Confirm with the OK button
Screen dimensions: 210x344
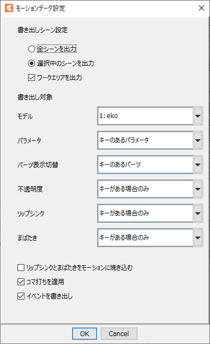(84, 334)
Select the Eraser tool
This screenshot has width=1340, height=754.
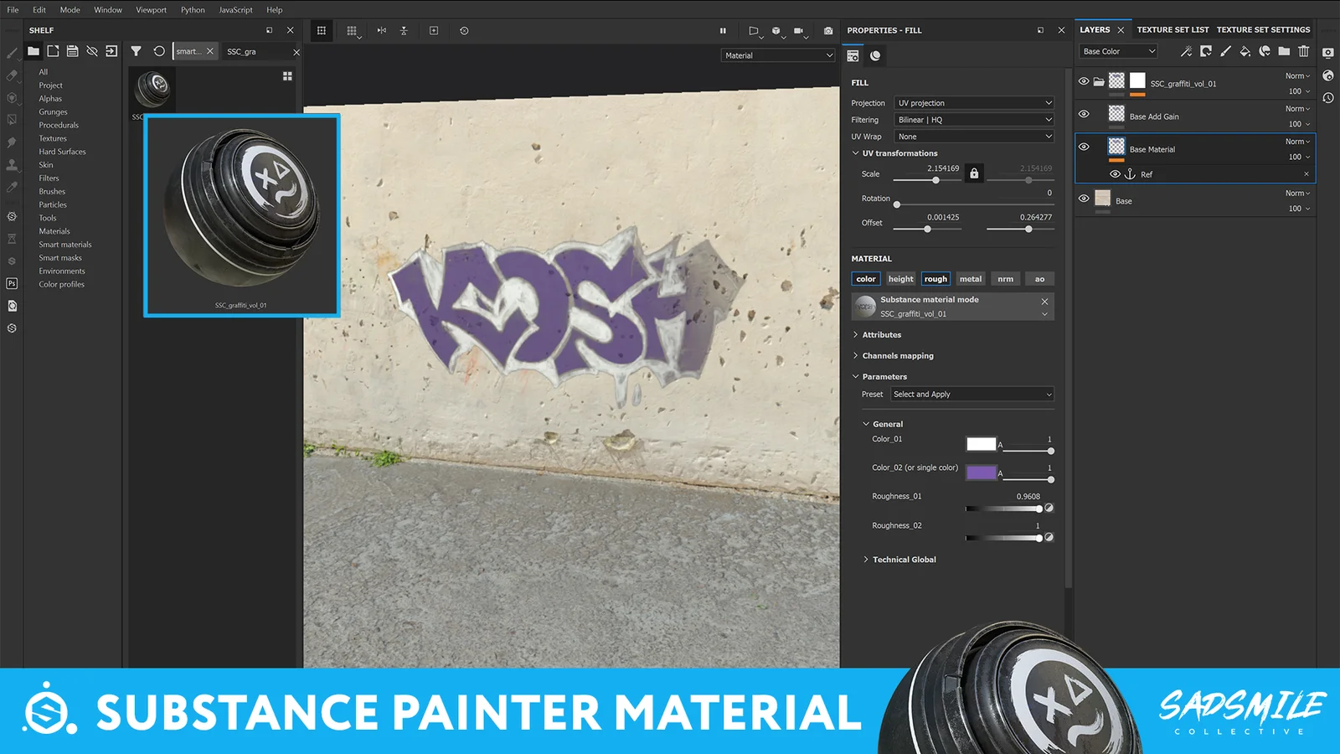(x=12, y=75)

=-=-=

= WHAT YOU ARE ASKED TO DO =
Output all the items above as a two-column CSV with the headers instruction and location, one row per item. Put each item's text and its answer in one quoted field each, turn line breaks into spaces, and leave out the pictures.

= RESULT OF THIS TASK =
instruction,location
"Confirm with the OK button Screen dimensions: 210x344","(84, 334)"
"Select the Eraser tool This screenshot has width=1340, height=754.","(x=12, y=75)"